I try to retrace childhood walks, revisit Pigs’ Valley, Milkcan Corner and the farm where we bought turnips for Halloween and the frozen pools where we skated, but all that is left is Manchester’s urban sprawl and the airport’s encroaching runways. I struggle to cross the fume-laden road at The Griffin; find a space to park at John Lewis’ among the clipped and manicured shrubs. From the cafeteria with its panninis, lasagnes and cappuccinos, I look down on that place where wind flowers waved around the dewponds, where horse chestnuts spilled over the fields in profusion and where I galloped my imaginary horse along grass verges knee-high in feathery grasses.
It Always Rains
Average annual rainfall: 89.9cms They say it always rains in Manchester, but in the summer of ’76 our house slipped sideways for lack of it.
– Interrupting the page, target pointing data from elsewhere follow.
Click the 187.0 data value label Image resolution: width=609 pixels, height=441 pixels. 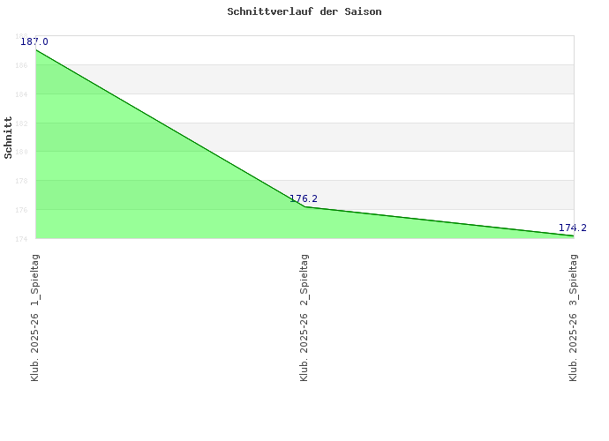[34, 41]
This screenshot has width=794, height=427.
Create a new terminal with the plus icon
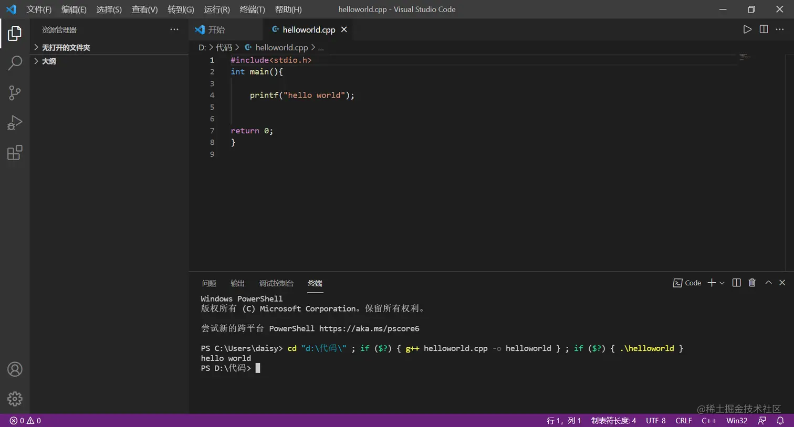click(x=710, y=283)
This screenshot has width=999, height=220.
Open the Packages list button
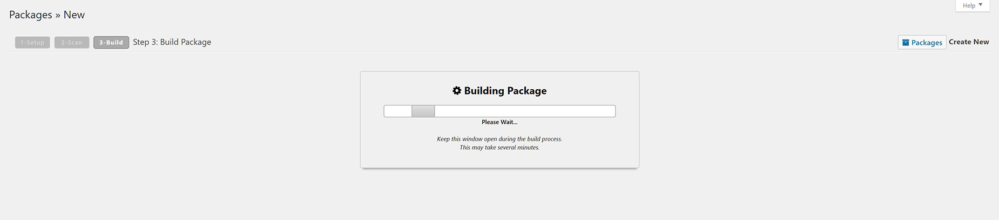pyautogui.click(x=922, y=42)
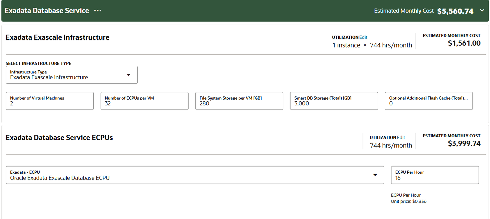Click the $1,561.00 infrastructure cost amount

pyautogui.click(x=464, y=43)
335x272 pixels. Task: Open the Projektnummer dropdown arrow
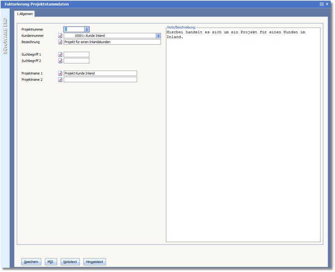87,29
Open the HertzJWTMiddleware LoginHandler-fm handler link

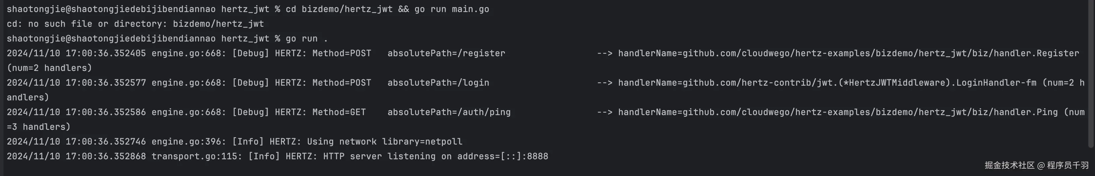point(827,83)
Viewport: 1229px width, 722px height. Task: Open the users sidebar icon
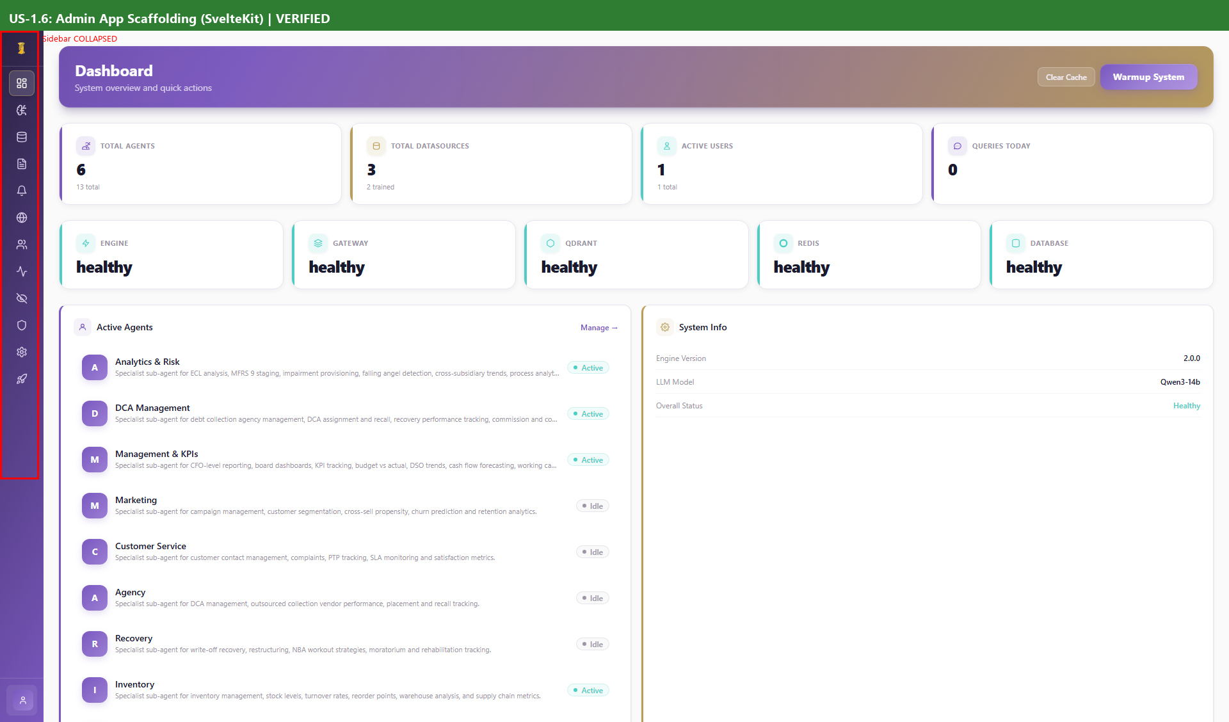(22, 245)
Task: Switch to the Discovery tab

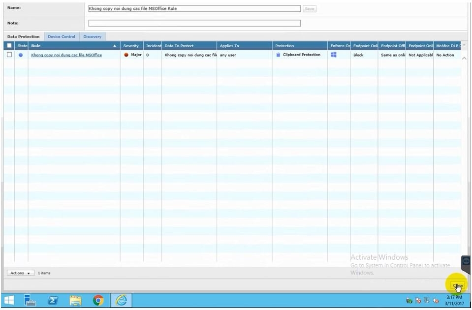Action: coord(92,37)
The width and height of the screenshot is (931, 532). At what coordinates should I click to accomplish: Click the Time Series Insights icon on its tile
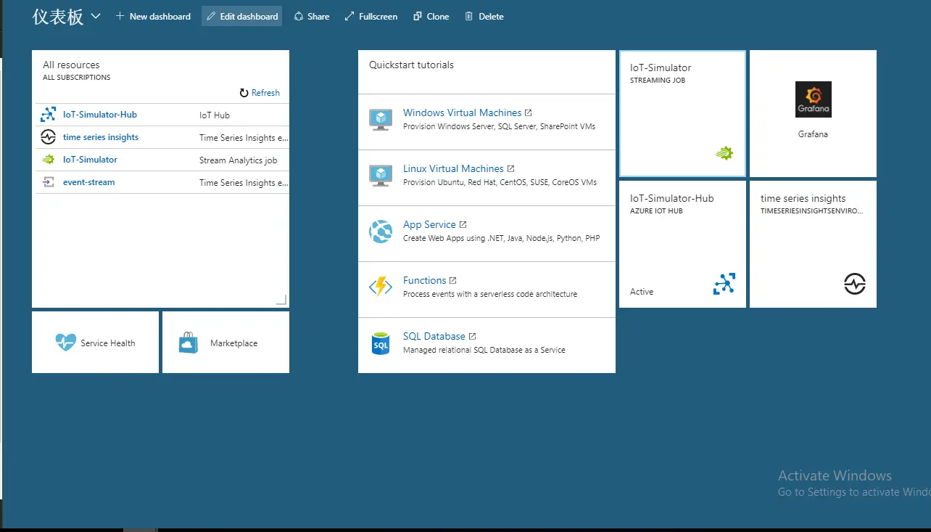click(855, 285)
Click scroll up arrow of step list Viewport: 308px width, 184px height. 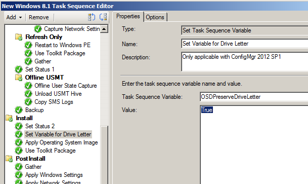click(x=104, y=29)
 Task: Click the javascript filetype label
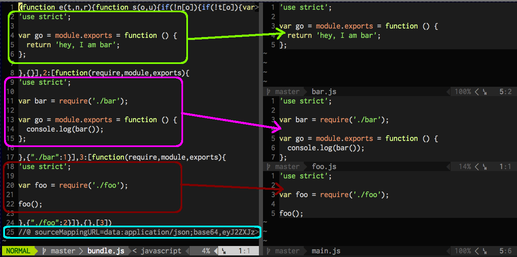tap(161, 251)
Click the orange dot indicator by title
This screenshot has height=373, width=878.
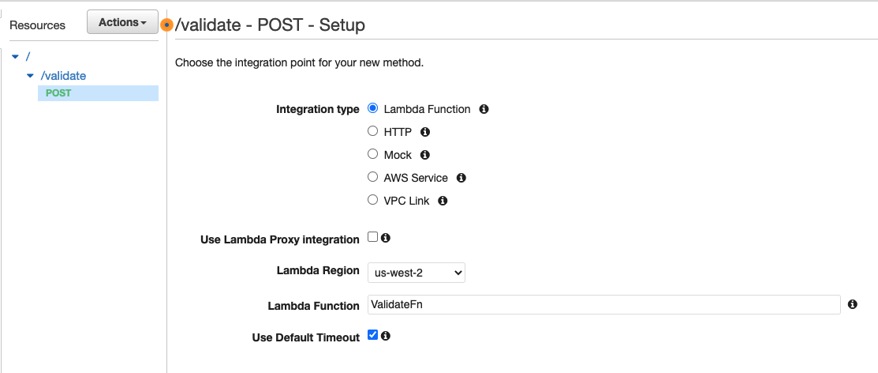[x=166, y=25]
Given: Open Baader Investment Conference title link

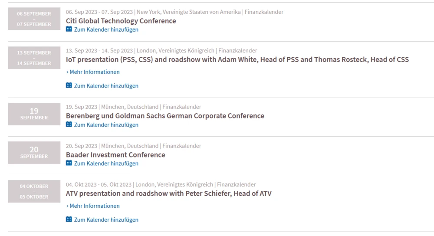Looking at the screenshot, I should pyautogui.click(x=115, y=155).
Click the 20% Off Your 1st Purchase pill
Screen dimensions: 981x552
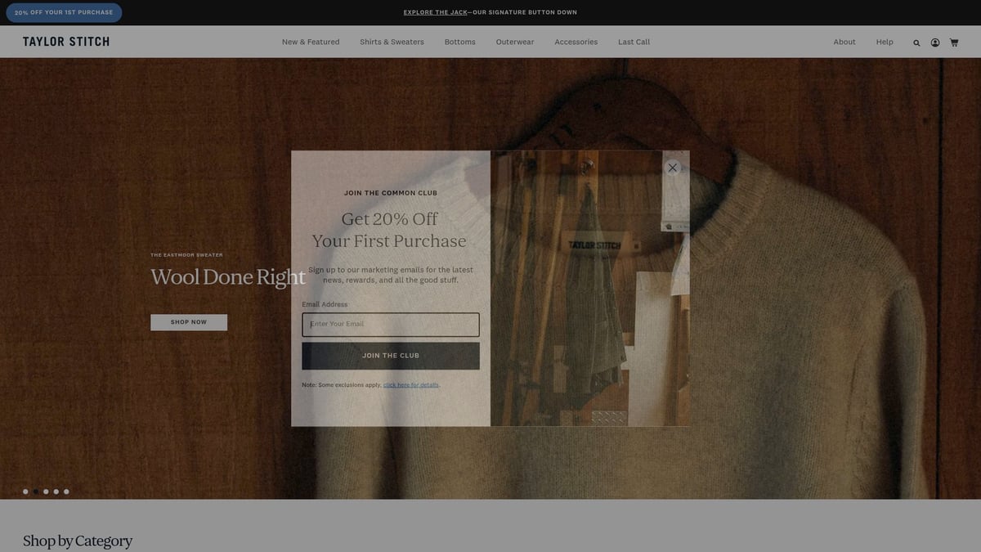pos(64,12)
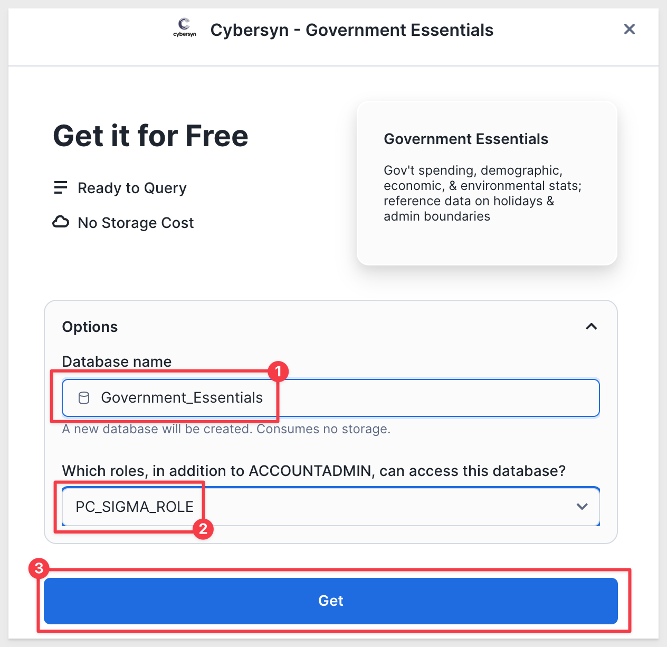This screenshot has height=647, width=667.
Task: Click the blue Get button
Action: 331,601
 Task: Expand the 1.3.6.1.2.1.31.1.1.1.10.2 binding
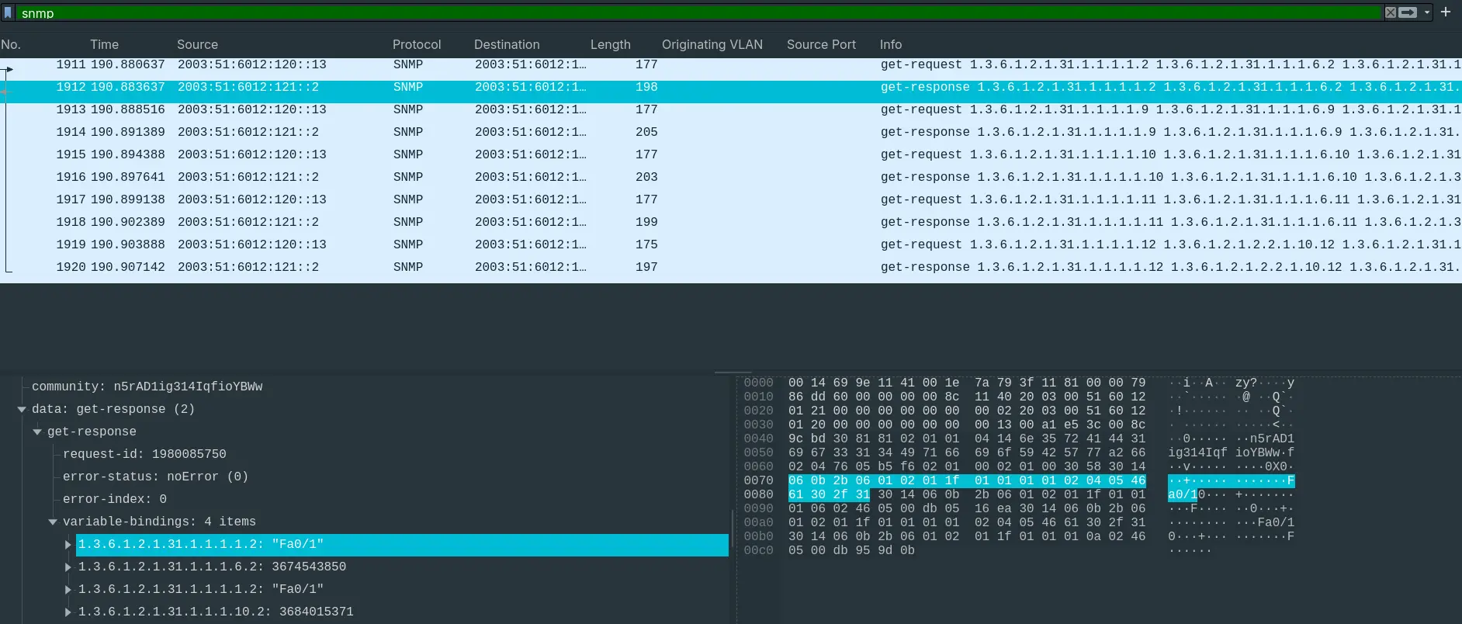pos(68,612)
We girls took idle possession of a piece of field playing loves-me, loves-me-not in shimmering light, blouses knotted under unfamiliar bras, freckled arms thrown back, sunning ourselves for the boys, enjoying the power of it. ‘Trollops!’ screamed the head, black gown pulled tight round tired breasts. Sticky pollen sweat soaked sultry summers - Steve’s hot hand and mine, a heat that’d burn up the pools of a storm. But there is no drizzling, driving or torrential rain in my recollections. It must have drifted right over my indigo orange patch of slow paced dream drenched pupa days.